▶ [Goal of the exercise]:
Each entry below must appear in the output exactly as written.

Extracted records:

══════

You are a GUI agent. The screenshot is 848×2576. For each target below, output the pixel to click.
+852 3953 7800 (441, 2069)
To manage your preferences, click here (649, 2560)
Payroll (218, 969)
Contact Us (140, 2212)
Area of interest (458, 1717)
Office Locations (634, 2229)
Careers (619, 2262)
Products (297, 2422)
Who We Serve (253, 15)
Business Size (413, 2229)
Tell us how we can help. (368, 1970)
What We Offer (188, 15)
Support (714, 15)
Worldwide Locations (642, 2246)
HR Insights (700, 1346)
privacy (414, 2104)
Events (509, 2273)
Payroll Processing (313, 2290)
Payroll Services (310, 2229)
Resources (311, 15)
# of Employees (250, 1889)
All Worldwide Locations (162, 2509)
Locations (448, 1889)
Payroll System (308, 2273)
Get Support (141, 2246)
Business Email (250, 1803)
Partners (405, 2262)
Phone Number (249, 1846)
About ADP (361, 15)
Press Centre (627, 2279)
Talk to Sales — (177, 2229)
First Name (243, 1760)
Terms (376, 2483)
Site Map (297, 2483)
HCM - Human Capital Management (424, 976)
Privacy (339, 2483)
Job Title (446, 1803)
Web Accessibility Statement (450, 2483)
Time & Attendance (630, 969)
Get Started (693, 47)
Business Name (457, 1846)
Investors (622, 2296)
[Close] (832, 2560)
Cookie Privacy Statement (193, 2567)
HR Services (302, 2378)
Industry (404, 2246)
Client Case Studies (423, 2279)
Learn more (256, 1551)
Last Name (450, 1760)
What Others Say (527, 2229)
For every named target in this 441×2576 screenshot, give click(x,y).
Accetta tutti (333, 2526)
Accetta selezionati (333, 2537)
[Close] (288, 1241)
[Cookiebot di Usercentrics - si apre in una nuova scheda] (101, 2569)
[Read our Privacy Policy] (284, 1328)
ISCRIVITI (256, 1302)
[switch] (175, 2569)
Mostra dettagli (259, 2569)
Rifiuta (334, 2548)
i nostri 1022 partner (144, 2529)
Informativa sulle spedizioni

══════

▶ [Task answer]:
You are a GUI agent. The screenshot is 848×2576. For each target below, output the pixel to click.
+852 3953 7800 (441, 2069)
To manage your preferences, click here (649, 2560)
Payroll (218, 969)
Contact Us (140, 2212)
Area of interest (458, 1717)
Office Locations (634, 2229)
Careers (619, 2262)
Products (297, 2422)
Who We Serve (253, 15)
Business Size (413, 2229)
Tell us how we can help. (368, 1970)
What We Offer (188, 15)
Support (714, 15)
Worldwide Locations (642, 2246)
HR Insights (700, 1346)
privacy (414, 2104)
Events (509, 2273)
Payroll Processing (313, 2290)
Payroll Services (310, 2229)
Resources (311, 15)
# of Employees (250, 1889)
All Worldwide Locations (162, 2509)
Locations (448, 1889)
Payroll System (308, 2273)
Get Support (141, 2246)
Business Email (250, 1803)
Partners (405, 2262)
Phone Number (249, 1846)
About ADP (361, 15)
Press Centre (627, 2279)
Talk to Sales — (177, 2229)
First Name (243, 1760)
Terms (376, 2483)
Site Map (297, 2483)
HCM - Human Capital Management (424, 976)
Privacy (339, 2483)
Job Title (446, 1803)
Web Accessibility Statement (450, 2483)
Time & Attendance (630, 969)
Get Started (693, 47)
Business Name (457, 1846)
Investors (622, 2296)
[Close] (832, 2560)
Cookie Privacy Statement (193, 2567)
HR Services (302, 2378)
Industry (404, 2246)
Client Case Studies (423, 2279)
Learn more (256, 1551)
Last Name (450, 1760)
What Others Say (527, 2229)
For every named target in this 441×2576 screenshot, give click(x,y).
Accetta tutti (333, 2526)
Accetta selezionati (333, 2537)
[Close] (288, 1241)
[Cookiebot di Usercentrics - si apre in una nuova scheda] (101, 2569)
[Read our Privacy Policy] (284, 1328)
ISCRIVITI (256, 1302)
[switch] (175, 2569)
Mostra dettagli (259, 2569)
Rifiuta (334, 2548)
i nostri 1022 partner (144, 2529)
Informativa sulle spedizioni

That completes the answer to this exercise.